No, they're too busy beating Israel over the head about the dispatch of a man for whom a violent end should not have been a surprise. But emerging information about the death of Mohammad al Mabouh in Dubai makes the theory that the Mossad was behind al Mabouh's death less credible every day, and should be making people wonder what's going on.
First, the emerging information: According to Dubai authorities, more than 20 people were involved in the killing; all of them primped in front of the ubiquitous security cameras; Mabouh appears to have been tortured and left; two of the conspirators left Dubai for Iran (hardly the destination of choice for Israeli agents); and British passports were matched with American credit cards-all very sloppy and un-Mossad-like. Immediately afterward, Jordan extradited two Fatah-related Palestinians to Dubai, where they seem to have disappeared.

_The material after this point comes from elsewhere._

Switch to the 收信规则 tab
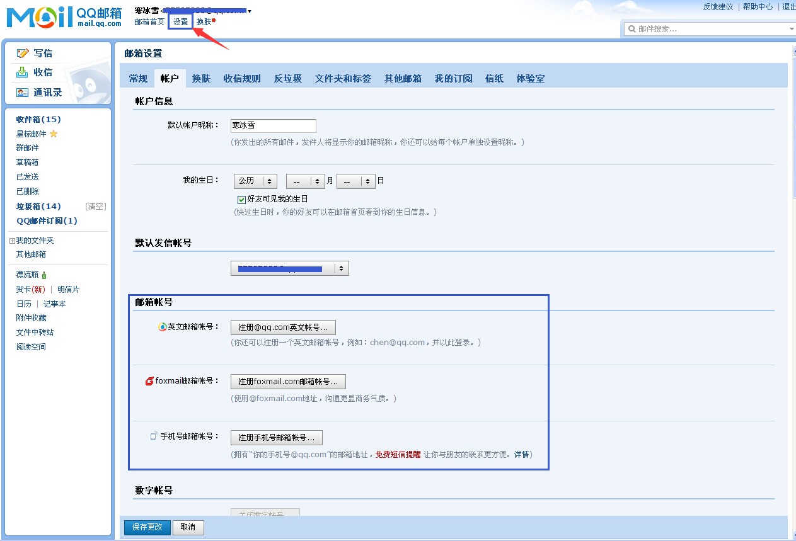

But never mind. The Australians summoned the Israeli ambassador to explain why three Australian passports were used. The British are considering suspending intelligence cooperation with Israel (which one do you think will suffer?), and Germany, France and Ireland are demanding answers. And journalists-including Israeli journalists-are feeding the frenzy, denouncing Mossad and insisting without evidence that Israel is behaving as a rogue nation.
In the meantime, a real rogue nation hijacks an airliner and removes a passenger.
Abdul Malik Rigi is the leader of Jundullah, a Sunni group that claims to provide protection to Iran's Baluch minority; Iran calls it a terrorist organization and accuses Rigi of masterminding a series of bombings, including one that killed 42 people, including six Revolutionary Guard commanders. The Iranians also claim Rigi is an agent of the CIA, to which Rigi attested in a videotaped "confession" shortly after his arrest. The BBC aired the tape, claiming not to know whether the "confession" was "coerced." You decide:
Rigi claimed to have been contacted shortly after the 2008 election. "The Americans said... that we don't have a problem with al Qaeda or the Taliban, but the problem is Iran and we don't have a military program against Iran." He further claimed that he was promised U.S. support to launch attacks on Iran in return for the release of Jundullah prisoners. "They [Americans] promised to help us and they said that they would co-operate with us, free our prisoners and would give us [Jundullah] military equipment, bombs, machine guns, and they would give us a base."
Somebody was slick here, and it wasn't the Mossad. Western intelligence agencies-the heart of the battle against violent Islamic radicalism-are being slimed with the active assistance of Western governments and journalists, and Iran forces down an airliner and abducts a passenger off the plane without a whisper of criticism.